The internet of things (IoT) can simply be explained as the embedding of computer and communications systems into everyday objects. Enabling them to be tracked, controlled or to exchange data. Improving efficiencies and accuracy for anything from smart cars to heart monitors.
The IoT is predicted to have a massive impact on all industries. And something that IT needs to have its eyes on.
The IT departments of Australian companies are not well equipped to deal with the expected rapid growth in the Internet of Things, according to a survey undertaken by network management software company SolarWinds.
Skills shortages and concerns about cyber security were the two most frequently cited barriers to IoT by the 200 survey respondents. Concerns about the adequacy of data privacy legislation, network capacity and managing the increasing complex networks that IoT will create were also rated as significant barriers.
The study explored current level of preparedness for Australian IT departments to meet the complex challenges and opportunities created by the IoT.
About fifty percent of respondents said that more and different skills would be needed in the IT department to handle IoT. Around half of the respondents said that the workforce was able to meet the demand for IoT skills “to a limited extent”.
Strangely, while respondents rated IT departments as being not well prepared for IoT, around 50 percent also identified these departments as the business units driving IoT in the Australian workplace. Only about 10 percent saw the push for IoT as coming from the top.

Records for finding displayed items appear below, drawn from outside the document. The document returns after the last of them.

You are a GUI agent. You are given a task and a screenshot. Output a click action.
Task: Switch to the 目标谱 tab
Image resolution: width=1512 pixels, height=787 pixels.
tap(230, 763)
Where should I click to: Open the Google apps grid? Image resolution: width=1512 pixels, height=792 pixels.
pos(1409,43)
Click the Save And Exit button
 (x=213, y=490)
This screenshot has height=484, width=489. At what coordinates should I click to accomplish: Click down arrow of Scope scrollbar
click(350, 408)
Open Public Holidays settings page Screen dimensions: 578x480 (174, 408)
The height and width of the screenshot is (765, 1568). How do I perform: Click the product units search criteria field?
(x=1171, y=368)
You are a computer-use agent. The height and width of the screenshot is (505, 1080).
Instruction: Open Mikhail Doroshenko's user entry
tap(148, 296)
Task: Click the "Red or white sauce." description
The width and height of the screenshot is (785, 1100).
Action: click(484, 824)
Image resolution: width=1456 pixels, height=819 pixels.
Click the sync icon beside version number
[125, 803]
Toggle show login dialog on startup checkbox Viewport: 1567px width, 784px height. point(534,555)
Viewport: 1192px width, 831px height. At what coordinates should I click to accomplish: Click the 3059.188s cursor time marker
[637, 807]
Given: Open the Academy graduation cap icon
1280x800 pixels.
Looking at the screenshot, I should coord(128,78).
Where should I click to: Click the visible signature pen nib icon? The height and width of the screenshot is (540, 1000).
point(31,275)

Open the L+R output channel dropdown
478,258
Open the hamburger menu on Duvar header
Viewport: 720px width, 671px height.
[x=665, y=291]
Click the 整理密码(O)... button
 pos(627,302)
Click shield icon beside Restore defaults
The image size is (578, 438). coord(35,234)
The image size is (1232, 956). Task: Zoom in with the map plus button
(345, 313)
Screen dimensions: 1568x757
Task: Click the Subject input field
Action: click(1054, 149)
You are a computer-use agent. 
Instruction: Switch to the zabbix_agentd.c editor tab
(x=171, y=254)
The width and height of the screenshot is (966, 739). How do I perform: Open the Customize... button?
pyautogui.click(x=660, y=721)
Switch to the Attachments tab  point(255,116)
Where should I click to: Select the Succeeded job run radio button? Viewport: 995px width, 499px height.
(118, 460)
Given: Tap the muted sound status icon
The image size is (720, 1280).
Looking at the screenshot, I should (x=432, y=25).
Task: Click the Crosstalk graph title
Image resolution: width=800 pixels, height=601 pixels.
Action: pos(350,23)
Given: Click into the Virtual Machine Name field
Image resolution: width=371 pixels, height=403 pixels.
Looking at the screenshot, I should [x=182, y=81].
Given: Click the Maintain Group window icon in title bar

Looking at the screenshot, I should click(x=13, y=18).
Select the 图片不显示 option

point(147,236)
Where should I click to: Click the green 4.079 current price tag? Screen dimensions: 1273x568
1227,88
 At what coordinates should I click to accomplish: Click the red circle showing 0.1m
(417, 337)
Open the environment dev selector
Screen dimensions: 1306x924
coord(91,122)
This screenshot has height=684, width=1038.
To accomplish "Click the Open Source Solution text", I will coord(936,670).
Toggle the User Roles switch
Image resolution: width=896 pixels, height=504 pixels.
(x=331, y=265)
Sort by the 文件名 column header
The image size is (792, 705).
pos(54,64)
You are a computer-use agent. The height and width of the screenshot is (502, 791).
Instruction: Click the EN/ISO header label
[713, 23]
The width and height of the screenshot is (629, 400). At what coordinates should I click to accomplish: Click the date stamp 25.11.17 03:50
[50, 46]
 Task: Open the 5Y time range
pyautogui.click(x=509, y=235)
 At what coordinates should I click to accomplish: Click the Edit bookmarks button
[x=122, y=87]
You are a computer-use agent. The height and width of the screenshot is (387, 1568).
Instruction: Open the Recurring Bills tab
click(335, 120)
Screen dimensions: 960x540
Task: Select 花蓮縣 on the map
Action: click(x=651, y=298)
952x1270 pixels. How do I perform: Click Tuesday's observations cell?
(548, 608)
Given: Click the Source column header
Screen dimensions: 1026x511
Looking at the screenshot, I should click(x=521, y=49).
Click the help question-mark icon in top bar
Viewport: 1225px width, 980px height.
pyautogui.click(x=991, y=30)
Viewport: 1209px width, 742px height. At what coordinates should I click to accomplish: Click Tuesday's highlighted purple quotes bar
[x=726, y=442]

However other surveys have identified IoT has being on the strategic radar for many Australian companies. In one recent survey, Australian organisations were asked “How important is IoT to your organisation’s business plans in the next 12 months?” Forty six percent said “very important”, and 77 percent said they already had an IoT strategy.
Another survey, of 500 IT and marketing professionals in large and mid-size companies reported: “Forty percent are using machine data (IoT) to support digital marketing. … Nearly 20 percent are being very aggressive this way, and another 27 percent plan to begin an IoT project for digital marketing soon.”
In contrast, only about 10 percent of respondents to the SolarWinds survey identified marketing and sales as being drivers of IoT.
What none of the surveys seem to have done is to try and elicit from respondents what they understand IoT to mean, or to try and assess their overall understanding of what is still a very young industry, and one with very many potential applications across almost every industry.